> _Your goal_: Beginning with the line where "Given: Click the" appears, restate the lines word for word through the last one in the listing.

###

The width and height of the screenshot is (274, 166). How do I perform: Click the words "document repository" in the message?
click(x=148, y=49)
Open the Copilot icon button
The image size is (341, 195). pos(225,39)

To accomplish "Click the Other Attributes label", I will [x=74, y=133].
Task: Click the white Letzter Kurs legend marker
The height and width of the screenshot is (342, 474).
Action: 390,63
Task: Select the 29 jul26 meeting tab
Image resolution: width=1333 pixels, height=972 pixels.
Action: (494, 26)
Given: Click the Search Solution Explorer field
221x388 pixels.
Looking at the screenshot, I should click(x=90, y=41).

###

> _Answer for this exercise_:
Given: Click the Search Solution Explorer field
221x388 pixels.
Looking at the screenshot, I should click(x=90, y=41).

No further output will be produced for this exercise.